A golden cuckoo in the coat of arms of Suomenniemi, Finland

In Greek mythology, the god Zeus transformed himself into a cuckoo so that he could seduce the goddess Hera, to whom the bird was sacred. Three sacred cuckoos appear in the Finnish epic the Kalevala, connected to the death of a young girl who was being forced into marriage. In England, William Shakespeare alludes to the common cuckoo's association with spring, and with cuckoldry, in the courtly springtime song in his play Love's Labours Lost.

In India, cuckoos are sacred to Kamadeva, the god of desire and longing, whereas in Japan, the cuckoo symbolises unrequited love. Cuckoos are a sacred animal to the Bon religion of Tibet. Additionally, the brood parasitism of some cuckoo species gave rise to the term "cuckold", referring to the husband of an adulterous wife.

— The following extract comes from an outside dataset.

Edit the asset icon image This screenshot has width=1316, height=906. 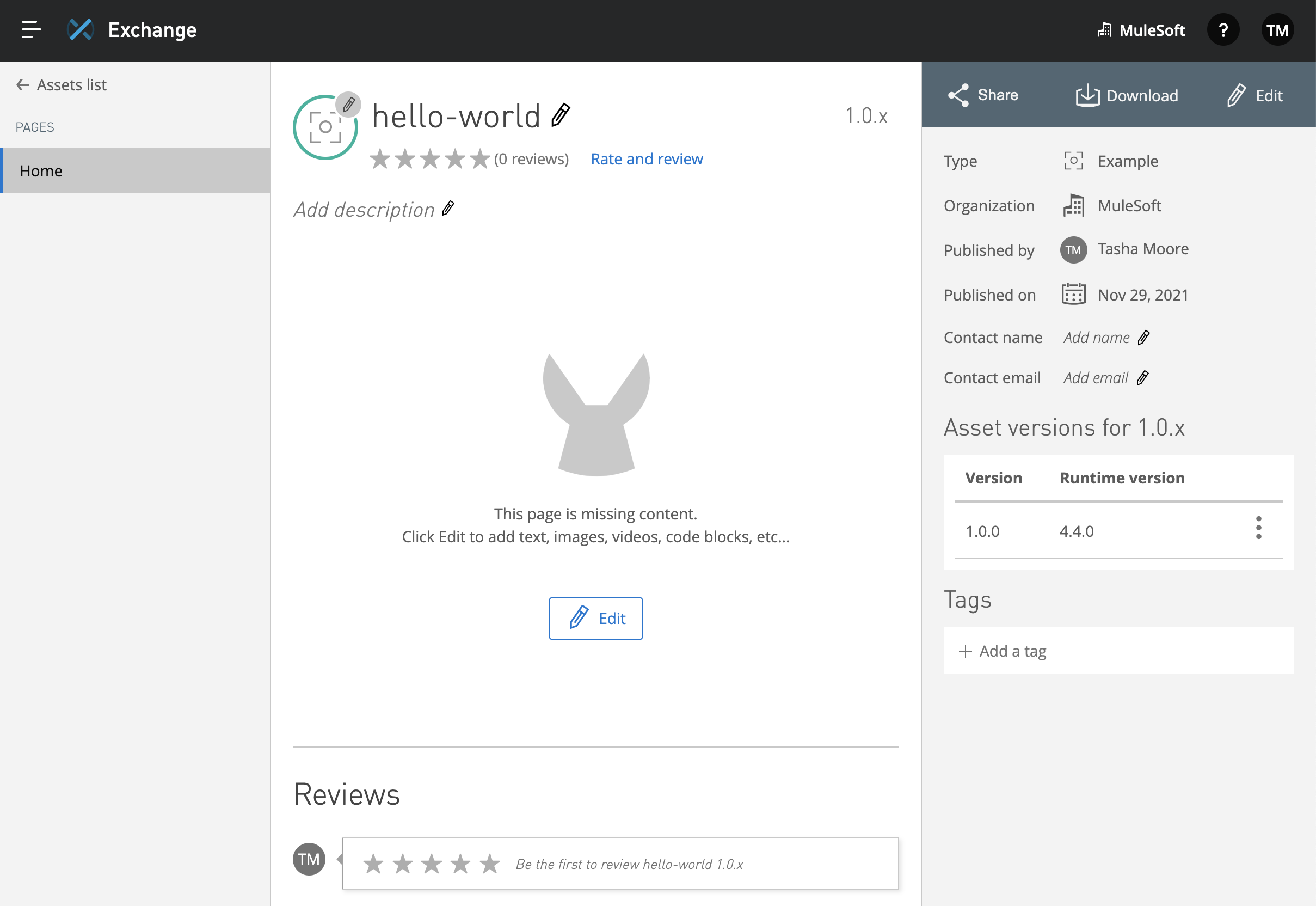coord(349,104)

The orchestral composition "On Hearing the First Cuckoo in Spring" by Frederick Delius imitates sounds of the cuckoo. The musician Cosmo Sheldrake used cuckoo calls in his album "Wake Up Calls" in "Cuckoo Song". It uses cuckoo calls specifically made near Benjamin Britten's grave, Britten being the original composer/writer of the song.

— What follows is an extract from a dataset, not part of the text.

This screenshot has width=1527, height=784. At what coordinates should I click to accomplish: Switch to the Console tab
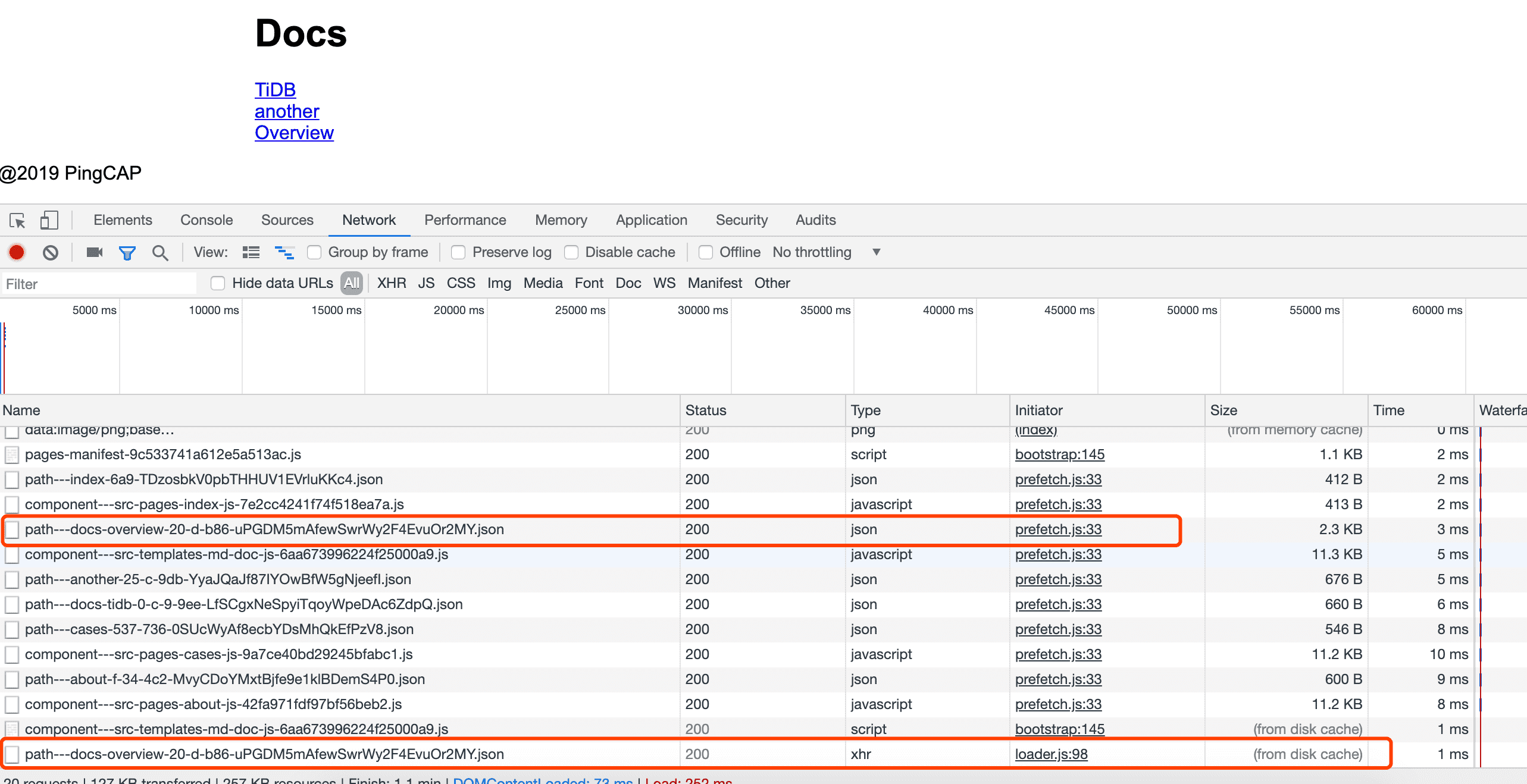coord(206,220)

The brood parasitism of cuckoos has been used in fiction, especially in horror. Often a humanoid creature places its children in human societies, sometimes by impregnating women, to take over their homes as cuckoo chicks take over another bird's nest. The book The Midwich Cuckoos and its adaptions (Village of the Damned 1960 and 1995), Cuckoo, and Vivarium all feature direct references to cuckoos and their brood parasitism.